Nigerian lawmakers probing job racketeering in government agencies are allegedly extorting money from the agencies
The committee of the House of Representatives, which initially gained public support for its anti-corruption stance have been fingered in a report by Premium Times, where they've been accused of intimidating agency heads into paying bribes to avoid public disgrace and indictment.
According to the report, on Tuesday, August 15, some committee members met with heads of the nation’s federally-owned universities – 51 vice-chancellors – and afterwards secretly negotiated two million naira bribe from each of them to save themselves from public humiliation and eventual indictment.
During the negotiation with the leadership of the Committee of Vice Chancellors, representatives of the committee demanded three million naira from each institution. The professors protested, saying their institutions were poorly funded and that it would be difficult to raise the bribe money.
The committee members then shifted ground, reducing the bribe payment to two million naira each but warning of dire consequences for anyone who failed to pay. The vice-chancellors were then given Account Number 5400495458, domiciled in Providus Bank, to pay into. The lawmakers even instructed the vice-chancellors to “clearly indicate the name of the institution in the payment invoice”
The committee members also held separate meetings with rectors of the 35 federally-owned polytechnics and provosts of the 27 federally-owned colleges of education. Three million naira bribe was then demanded from each of them.
The officials were given a deadline of Thursday, 24 August, to pay or be ready to incur the wrath of the entire House of Representatives, not only in the job racketeering case but in other matters as well.

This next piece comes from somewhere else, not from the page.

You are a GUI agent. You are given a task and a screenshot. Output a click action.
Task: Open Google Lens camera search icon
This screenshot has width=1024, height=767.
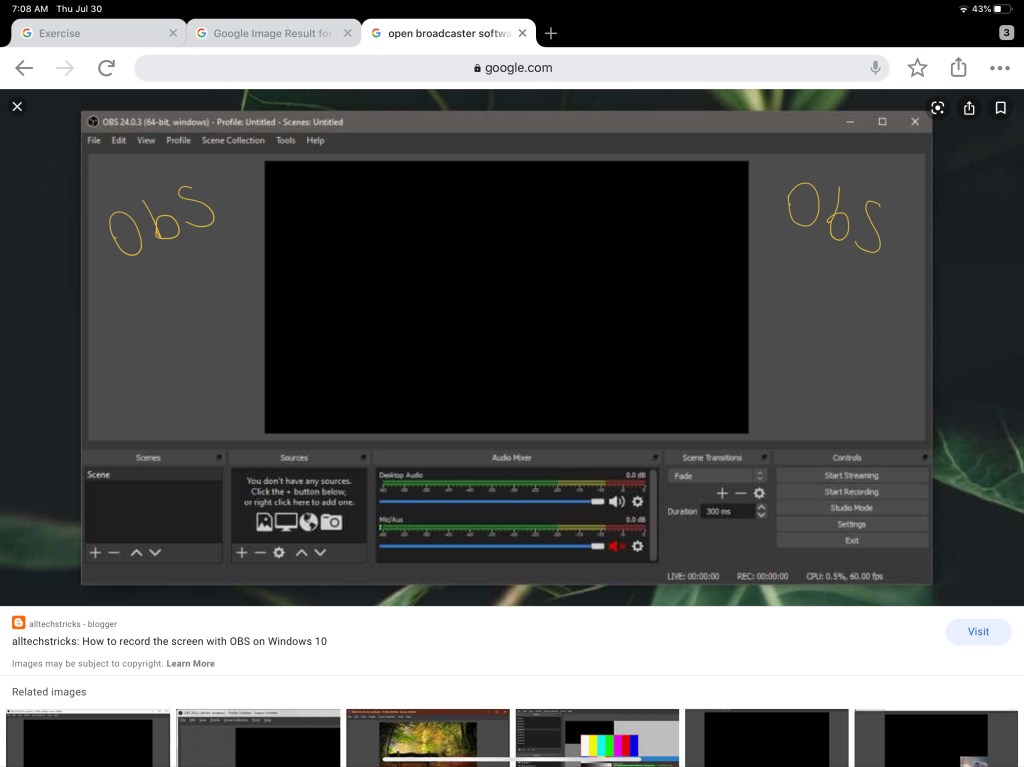tap(937, 107)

We were able to determine that several agency heads, panicked by the threats of the lawmakers, have since paid the bribes.
From the tertiary institutions alone, over N267 million is estimated to have been collected by the panel in illicit payments. And with the scope of the committee now expanded to cover the federal government’s almost 1,500 MDAs and corporations, the committee may be on its way to extorting billions from the nation’s federal institutions.
Our investigation found that one of the bank accounts into which the bribe payments are being made belongs to a certain Ama Business Solutions, a company fronting for the committee as a consultant. The company, with registration number 3156889, was incorporated on 12 August 2020 to engage in the business of general contract and merchandising. Company documents gave the firm’s principal place of business as Plot 2249, Zone 4 Plaza, Constantine Street, Wuse Zone 4, Abuja.
AMA Business Solution has two directors – Abubakar Lawal Sambo (44) and Abdulrahman Lawal Sambo (48). Both men, who appear to be brothers, claim to be businessmen, according to their corporate filings.
But the older of the brothers, Abdulrahman Sambo, was also profiled as having served as a senior legislative aide to former Speaker Femi Gbajabiamila between 2019 and 2023. That meant he served as director of a private enterprise while being a public servant, a violation of Nigeria’s Code of Conduct law.
His profile also claims he served in the 2019 APC presidential campaign council and sits on the Board of Chrysalis Youth Foundation, of which Olawale Edun, the minister of finance and coordinating minister of the economy, is chairperson.
Chairperson of the committee, Mr Gagdi, denied demanding or receiving money from heads of agencies, including heads of tertiary institutions and vowed to resist any attempt to discredit his committee.
He confirmed that there were indeed meetings with heads of tertiary education institutions but that the parley was held in the open and that no money was demanded or received from the lecturers during the session.